British Cabinet Office minister David Lidington told the same press conference: "We're certainly, as Simon says, very close to resolving it." He added that negotiations in Brussels now need to "continue and intensify further".
But neither minister gave details of how they were going to break the impasse over the border, which has prompted fears that Britain could leave the European Union without a deal next March.
Britain intends to leave the bloc's single market and customs union, meaning the border between its province of Northern Ireland and EU member Ireland will become an external EU frontier after Brexit.
Both sides have pledged to ensure no physical infrastructure, such as customs checks, but disagree over how this can be achieved if and until they agree a new trade deal that would resolve the issue.
Lidington was in Dublin for the British-Irish Intergovernmental Conference, a forum for talks between the two countries established under the 1998 Northern Ireland peace agreement.
His colleague Dominic Raab, Britain's Brexit minister, visited Northern Ireland on Friday where he met with local politicians and businesses.

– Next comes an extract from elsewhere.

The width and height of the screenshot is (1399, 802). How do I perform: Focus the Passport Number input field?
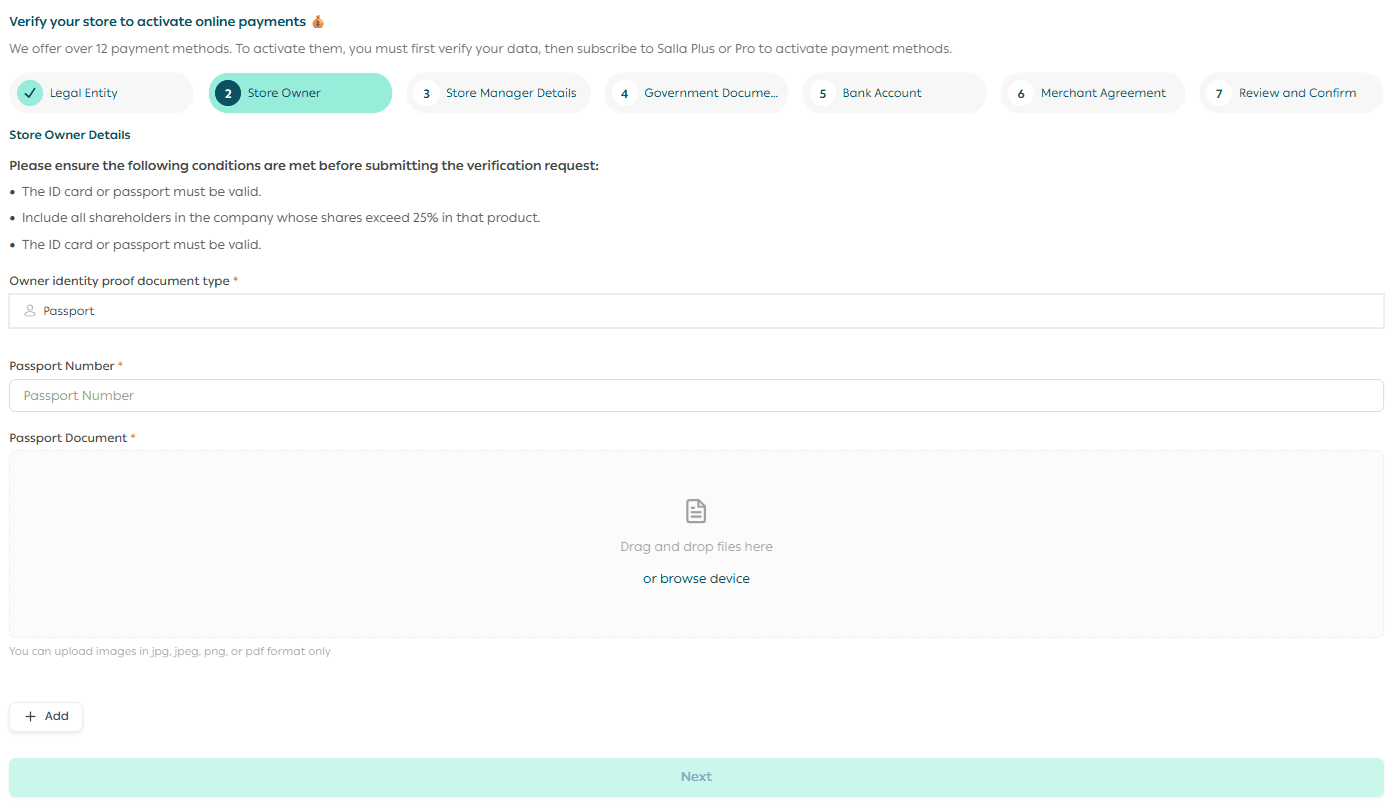coord(696,396)
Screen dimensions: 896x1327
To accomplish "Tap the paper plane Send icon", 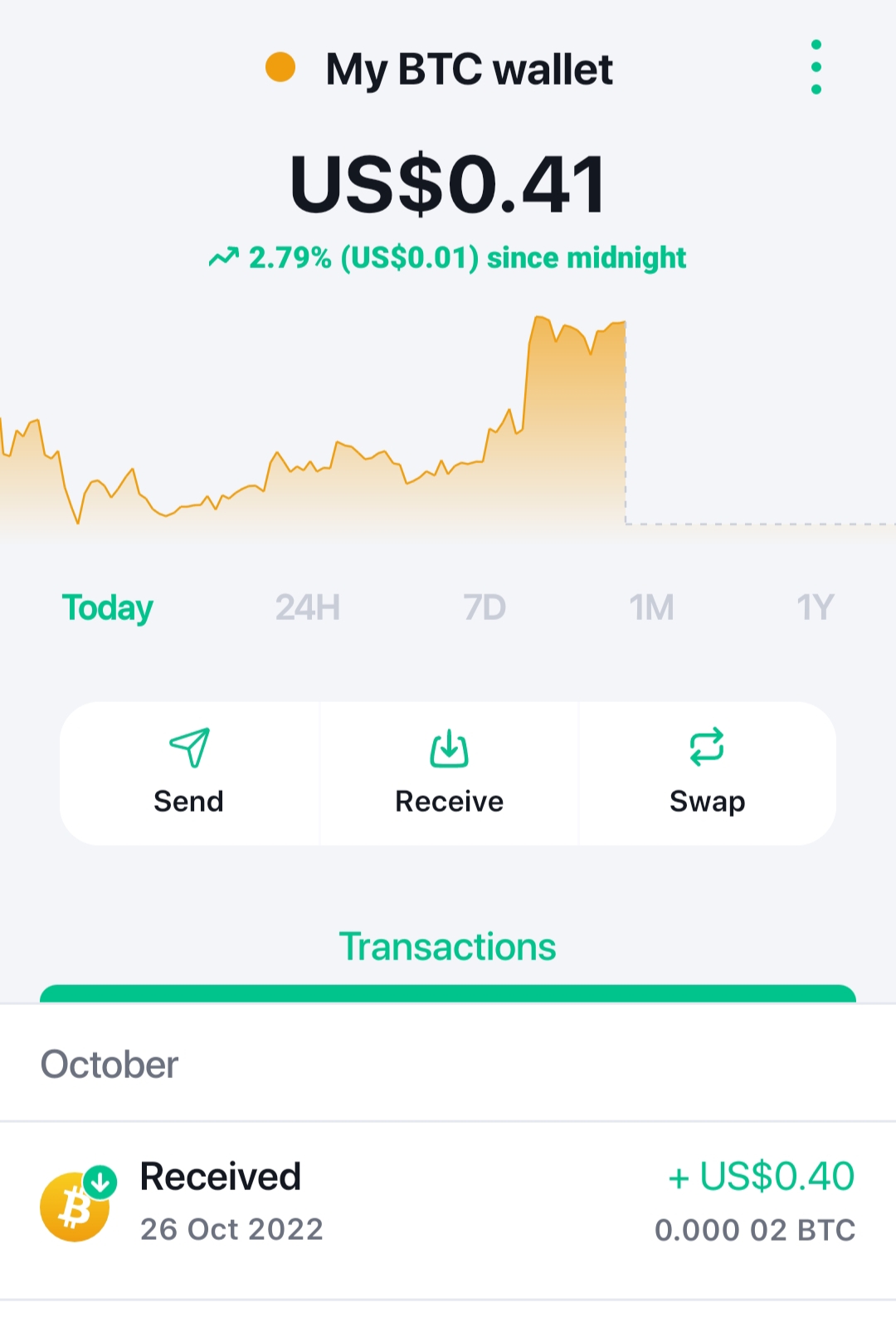I will 190,748.
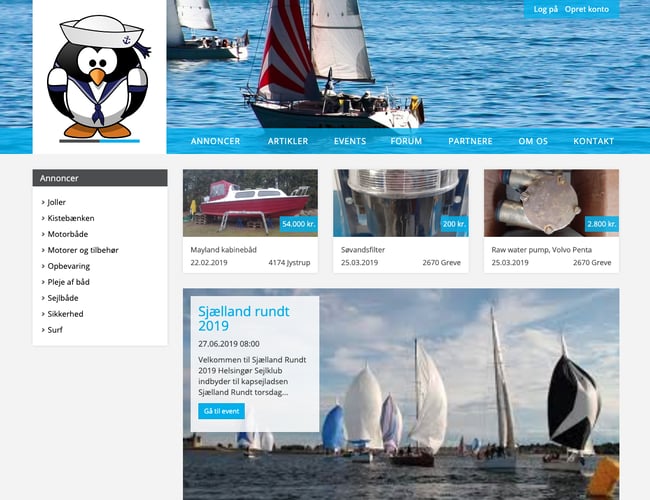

It emerged this week that Raab believes a Brexit deal can be finalised with the EU by November 21, although Prime Minister Theresa May's office was more cautious.
Coveney warned in Paris on Wednesday that if there was to be a breakthrough this month, "we need the negotiating teams to find a way forward in the next week or so".
The Irish minister revealed on Friday that Dublin was in daily contact with the team of EU chief negotiator Michel Barnier in Brussels.